Ruby/ Emerald level can refer to colour of book scheme. Reading chest has a lovely link explaining colour bands and typical age range of book here: www.readingchest.co.uk/book-bands

However ruby/ emerald are also used frequently by teachers for reading group names - you might have ruby (see reading chest stage 1-2/ ages 4-5), emerald (see reading chest stage 5/ ages 5-6) and amethyst (see reading chest stage 8/ age 8). Quite frequently because teachers want to avoid competitive parents - they actually reverse the meaning - so amethyst will be the weeker readers, emeralds the middle ability and rubies the high ability readers.

What can hold your child back:

  1. Slow reading out loud. (The can be solved through practice).

  2. Skipping out words (Again, this can be solved through practice).

  3. Guessing words from first few letters, rather than reading whole world (again - practice helps here).

  4. Not settling down to reading work in class. (listening and paying attention are skills to develop too!).

  5. Not always following the story or losing interest when others are reading (comprehension - this can be solved by listening to audio tapes (ideal for long car journeys) and discussing the story at intervals).

Some useful websites:

Oxford Owl - Reading (also has early maths support): www.oxfordowl.co.uk/Reading - there are free e-books, advice on how to support reading at particular ages and lots of great ideas.

The Book Trust: www.booktrust.org.uk/books-and-reading/children/ - great tips and use book finder to help you identify appropriate books (great to do before trips to library) - there are useful story reviews so you and your DC can get good idea of topic of book.

HTH

PastSellByDate · 16/03/2013 06:46

sorry - just realised you posted DD not DS - so for son/ read your daughter.

Tiggles · 16/03/2013 10:05

It could be that they used a test like the Suffolk Reading Test that tests a child's comprehension rather than just the words they can read (e.g. Burt reading test). In the Suffolk test children read a sentence with a word missing and then fill in the blank from a list of words.
It could be that your DD can read lots of words (ie phonically decode them to a higher level than expected for age - would score above average on the Burt test) but not actually know what those words mean (would not score above average on the Suffolk test).
I would imagine that the Burt type test was written when children were learnt to read by the 'whole word' method so couldn't read words that they hadn't been taught to read.
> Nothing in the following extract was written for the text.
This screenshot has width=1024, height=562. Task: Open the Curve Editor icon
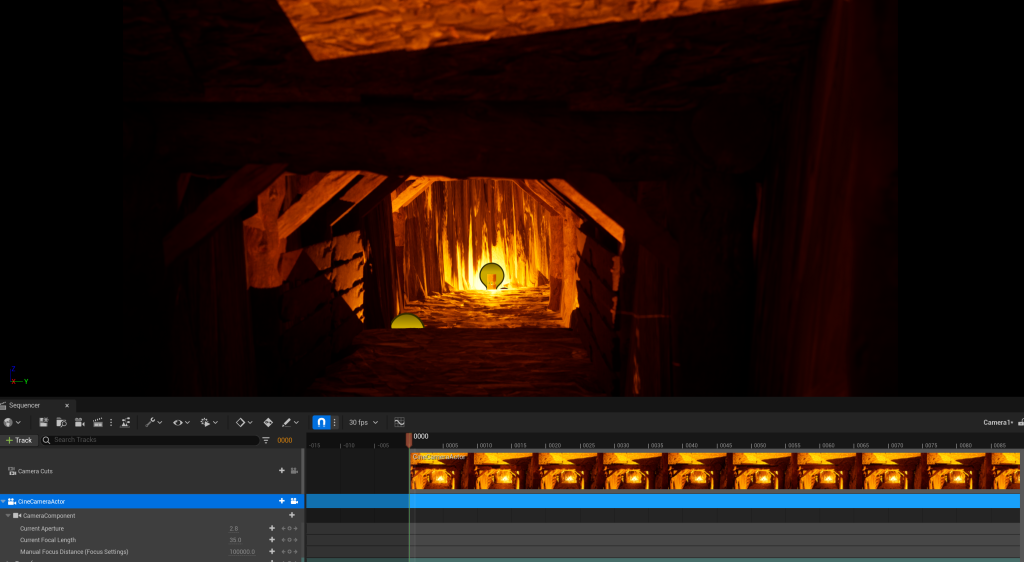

Now children learn phonics that is not necessarily the case.
Hope that makes some sense in the waffle.

Takver · 16/03/2013 11:17

I would also treat the tests with some scepticism. DD theoretically has a reading age of 14 I think in Welsh (school language), but no way can she read books a 14 yr old would read, she's just good at picking the appropriate word to fill a gap IYKWIM.

Takver · 16/03/2013 11:18

Sorry, meant to say I'm sure there are children who are the other way round, & can read a book & understand it but aren't so good at that particular trick of spotting the right word.

learnandsay · 16/03/2013 13:47

The tests which simply have rows of unrelated words to read should state what they're measuring and why, otherwise people may well take their results out of context nowadays.